Operating Principles

  • Design for reproducibility first (versioned data, images, configs)
  • Prefer batch over bespoke: AWS Batch / SLURM for repeatable runs
  • Keep observability baked in: logs, metrics, cost awareness

AWS Architecture

  • Compute: AWS Batch vs. EC2 vs.

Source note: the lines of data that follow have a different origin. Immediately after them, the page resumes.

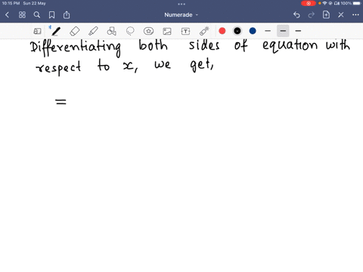Choose the red pen color
This screenshot has height=272, width=363.
coord(222,31)
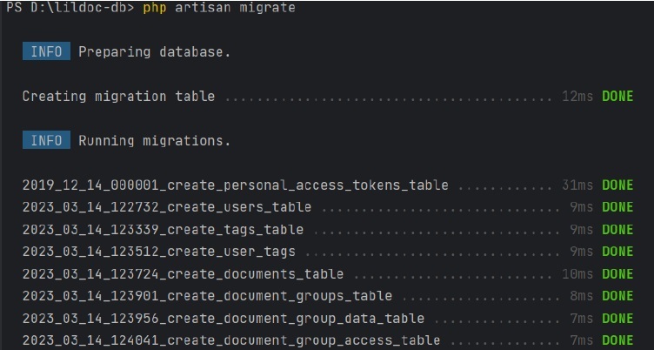The height and width of the screenshot is (350, 654).
Task: Click the create_personal_access_tokens_table migration name
Action: click(x=235, y=185)
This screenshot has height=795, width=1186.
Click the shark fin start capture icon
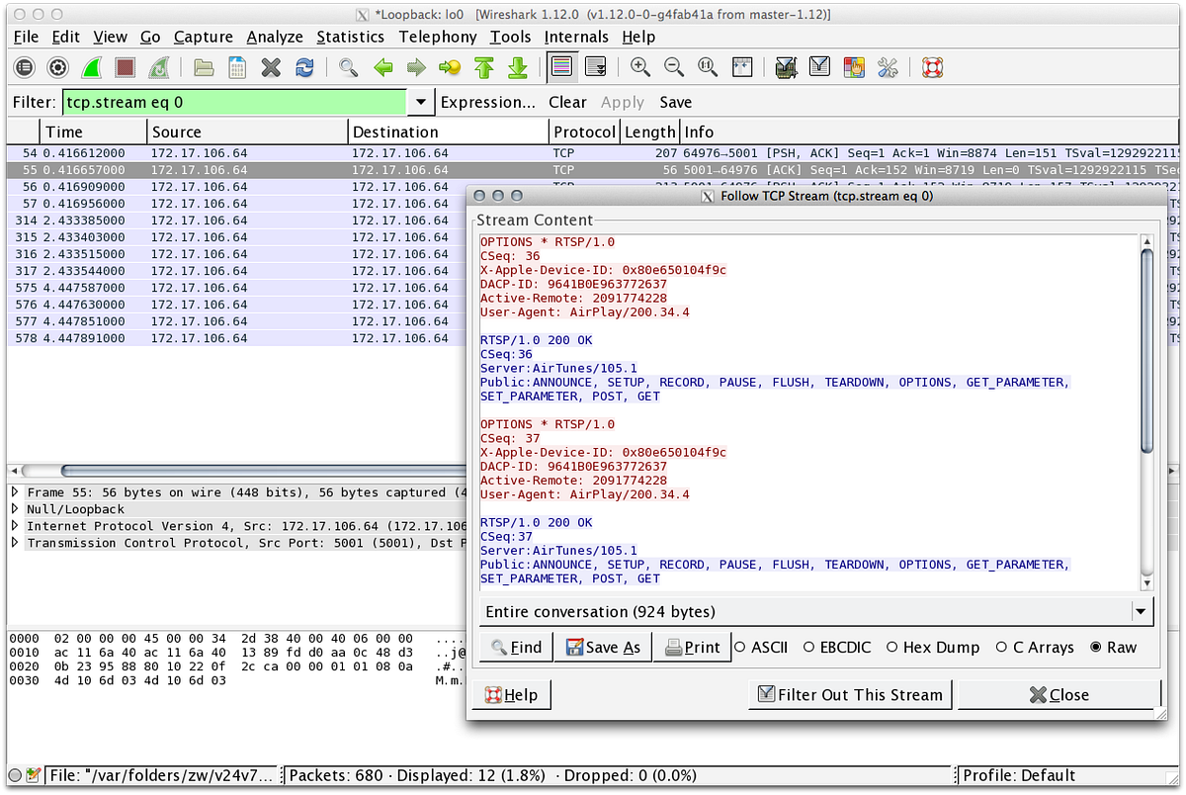pyautogui.click(x=91, y=67)
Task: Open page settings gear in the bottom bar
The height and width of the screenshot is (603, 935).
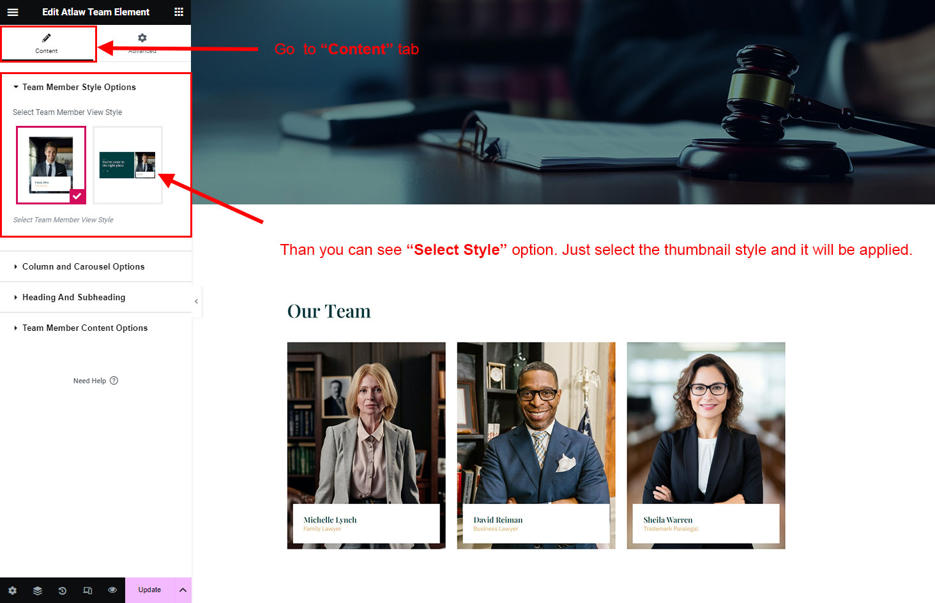Action: 12,590
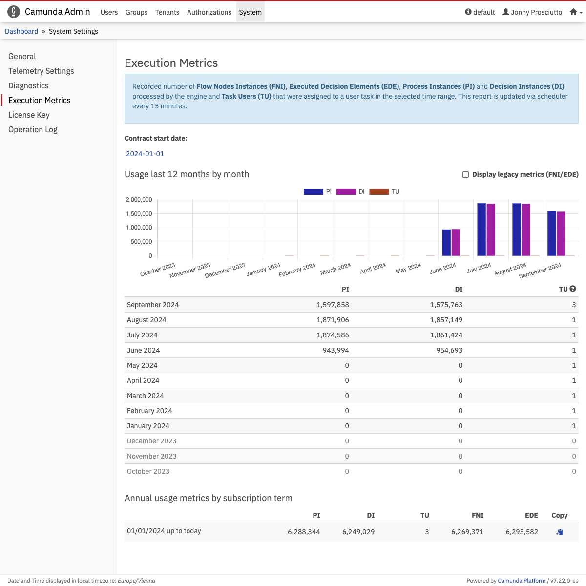
Task: Open the Authorizations page
Action: [x=209, y=12]
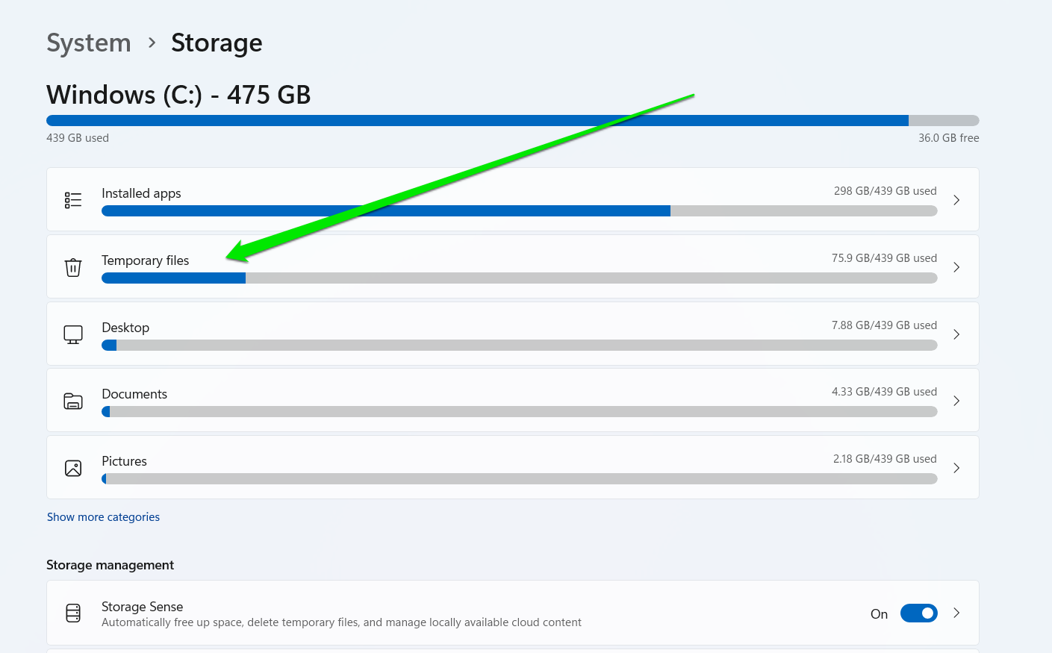
Task: Click the Storage Sense description text
Action: coord(341,622)

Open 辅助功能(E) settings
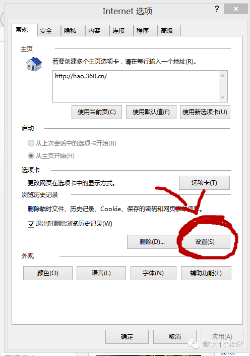206,273
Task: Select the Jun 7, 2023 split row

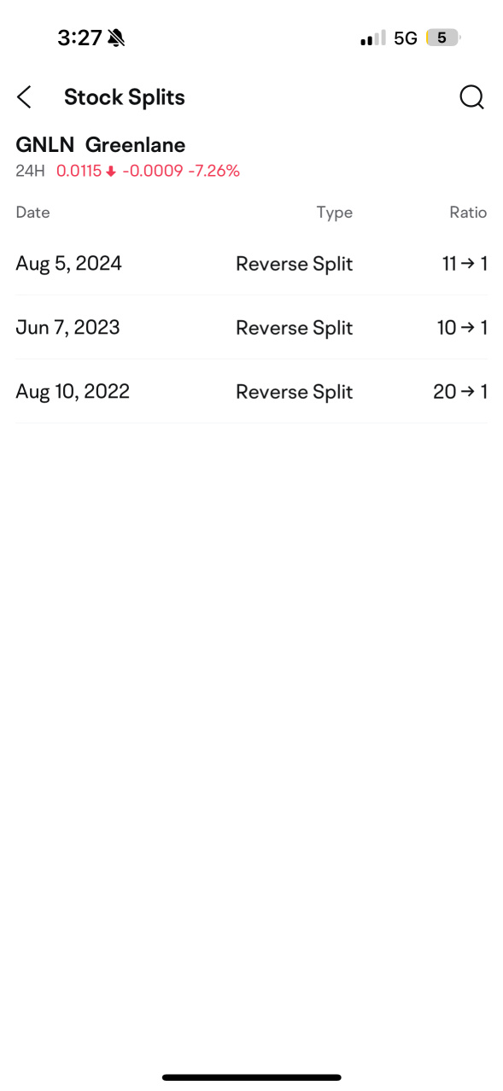Action: pos(251,328)
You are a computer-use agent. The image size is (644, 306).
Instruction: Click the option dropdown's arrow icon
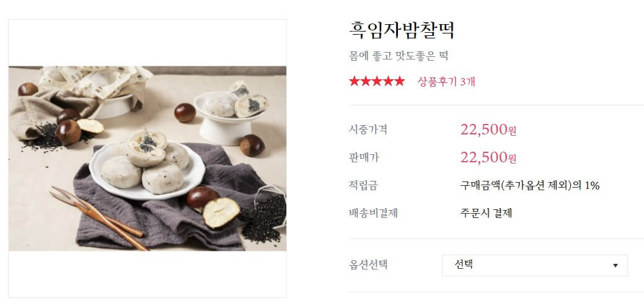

SageMaker, chosen per workload profile
  • Storage: S3 data lake with clear prefixes for raw/processed/models
  • Security: Scoped IAM roles, least privilege for jobs, VPC endpoints
  • Packaging: Docker images with pinned dependencies; ECR-backed

HPC / Batch Pipelines

  • Job graphs defined as DAGs; explicit dependencies and retries
  • Containerized workers; CPU/GPU profiles declared per stage
  • Checkpointed training; artifact promotion through environments
  • SLURM/Bash templates mirrored in AWS Batch job definitions

Data Layout Conventions

  • /raw/{source}/{date}/...
  • /processed/{dataset}/{version}/...
  • /models/{project}/{version}/...
  • /figures/{project}/{paper}/...

Cost & Scaling Tradeoffs

  • Batch for bursty workloads; spot where tolerable
  • Cache intermediate artifacts to avoid recomputation
  • Small, immutable images to reduce cold-start penalties
  • Monitor egress and storage class transitions (S3 IA/Glacier where safe)

Reproducibility Strategy

  • Pin: containers, data versions, seeds, configs
  • Log: environment, git SHA, hyperparameters, metrics
  • Validate: smoke tests on small shards before full runs